Reet - Yeah, I will definitely look into changing hospitals. I cracked up laughing when I read your TMI bit... LOL. It's happened to me a few times, I find it very strange and lucky for me DP knows my bbs are pretty much off limits for any kind of er...... action. LOL. He knows they aren't his anymore! Keep your bra on if it makes you feel weird about it..... that's always good if you want to be all 'spur of the moment' lol. I don't think my DP considered the first pg as 'real' either until I got pg again and he was um.. a bit more mature about it. I think now he realises how much it really changes your life before they even come out, and when I had my first appt at the drs they asked if this was my first pg and HE said 'no we had a miscarriage'. Even though it's not what he said I heard 'Im sorry I was such a bastard'. hehehe..
Ferrals - Oh I know, I was so offended when she said it didn't count. The next appointment with the hospital is for no reason as far as i can see. I wouldn't have had my next scan until 32 weeks (they want to argue with the dr and have it at 32 instead of 28....... nobody can agree). I don't know what reason they would have for wanting to see me again when I can just go to my GP for my 28week visit as scheduled. He's doing my GTT anyway..... so yeah, I don't know what their problem is. And I don't have to drive an hour round trip and wait 2 hours or more to see my GP! He's just around the corner! He's already given me a ref. for the scan he wants me to have at 28 weeks to look at the low lying placenta, but he never mentioned having to go to Brisbane at all! Now they're telling me they want me to skip the 28 week scan, and go to Brisbane at 32 weeks and have one done so they can 'make sure nothing else is wrong'. It isn't even to look at bubby's feet!!! Ummmm by 32 weeks it's too f***** late..... if something is wrong it isn't going to change the fact that this baby will be born and its parents will love it. Honestly, I would like to refuse the extra scan and tell them that I find it unneccesary, and that no matter what the outcome is I will be having this baby. I came back low risk for everything at 12 wks, so I don't know why I'm being subjected to all this crap. What would you do?! And I'll second Reet's question, when do you finish work?
AFM - Still feeling a bit aggravated with all this confusion. I wish the hospital and dr could just agree. I'm going to follow my GP's plan, because frankly the hospital are a bunch of idiots, and tell him I no longer wish to give birth there.
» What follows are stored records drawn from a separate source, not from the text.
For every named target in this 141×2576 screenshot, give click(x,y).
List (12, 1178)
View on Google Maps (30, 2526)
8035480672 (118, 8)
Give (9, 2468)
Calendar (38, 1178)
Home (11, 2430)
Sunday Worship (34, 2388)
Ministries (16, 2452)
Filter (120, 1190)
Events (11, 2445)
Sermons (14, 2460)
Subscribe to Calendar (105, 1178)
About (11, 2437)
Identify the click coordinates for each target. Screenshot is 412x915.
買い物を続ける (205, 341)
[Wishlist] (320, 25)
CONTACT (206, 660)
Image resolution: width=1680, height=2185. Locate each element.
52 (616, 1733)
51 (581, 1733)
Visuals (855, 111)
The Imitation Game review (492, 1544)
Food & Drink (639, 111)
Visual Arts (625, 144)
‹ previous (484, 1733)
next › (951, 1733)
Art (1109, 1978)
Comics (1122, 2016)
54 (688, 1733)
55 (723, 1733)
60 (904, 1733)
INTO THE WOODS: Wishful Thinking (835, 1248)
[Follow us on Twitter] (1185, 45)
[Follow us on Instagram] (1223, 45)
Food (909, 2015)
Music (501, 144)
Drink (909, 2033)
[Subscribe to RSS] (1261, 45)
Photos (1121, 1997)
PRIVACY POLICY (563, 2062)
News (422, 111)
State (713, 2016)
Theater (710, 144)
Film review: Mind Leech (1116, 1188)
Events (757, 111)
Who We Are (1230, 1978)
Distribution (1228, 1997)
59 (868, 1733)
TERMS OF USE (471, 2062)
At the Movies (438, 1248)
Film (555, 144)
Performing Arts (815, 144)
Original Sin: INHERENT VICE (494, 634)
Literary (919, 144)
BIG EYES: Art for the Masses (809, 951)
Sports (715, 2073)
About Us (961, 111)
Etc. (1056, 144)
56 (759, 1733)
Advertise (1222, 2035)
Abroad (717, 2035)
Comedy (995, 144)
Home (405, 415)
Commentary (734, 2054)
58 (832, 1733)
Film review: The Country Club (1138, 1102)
I'll see him on the monday before my next hosp. appointment anyway, and will have the GTT done as well as the scan, so if he agrees they're morons, so be it... I'm not going back there. He was getting cranky with them when he asked me if I'd seen the hospital yet and I said yes. He said 'well it'd be nice if they let ME know'. Poor bugger is as out of the loop as I am. Add all this to the paperwork shenanigans and the not returning my calls etc.... I've just had it with those clowns. I get they're short staffed, but wow. So far they haven't managed to get a single thing right in the course of this pg. Even the simplest thing is ****ed up big time. :( Ok, Im going to go and get out of the house now before I go completely crazy.